══ Input ══
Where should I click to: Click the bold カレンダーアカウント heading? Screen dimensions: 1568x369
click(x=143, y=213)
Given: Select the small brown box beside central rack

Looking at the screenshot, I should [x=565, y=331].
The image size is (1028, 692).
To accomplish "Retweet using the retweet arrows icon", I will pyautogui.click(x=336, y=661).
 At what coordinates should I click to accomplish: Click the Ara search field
═══
Work required
Can you render the entries above as a JSON list of strings, with one string per line and blank lines left out?

Exercise output
[
  "Where should I click to: Click the bold カレンダーアカウント heading? Screen dimensions: 1568x369",
  "click(x=143, y=213)",
  "Given: Select the small brown box beside central rack",
  "Looking at the screenshot, I should [x=565, y=331].",
  "The image size is (1028, 692).",
  "To accomplish \"Retweet using the retweet arrows icon\", I will pyautogui.click(x=336, y=661).",
  " At what coordinates should I click to accomplish: Click the Ara search field"
]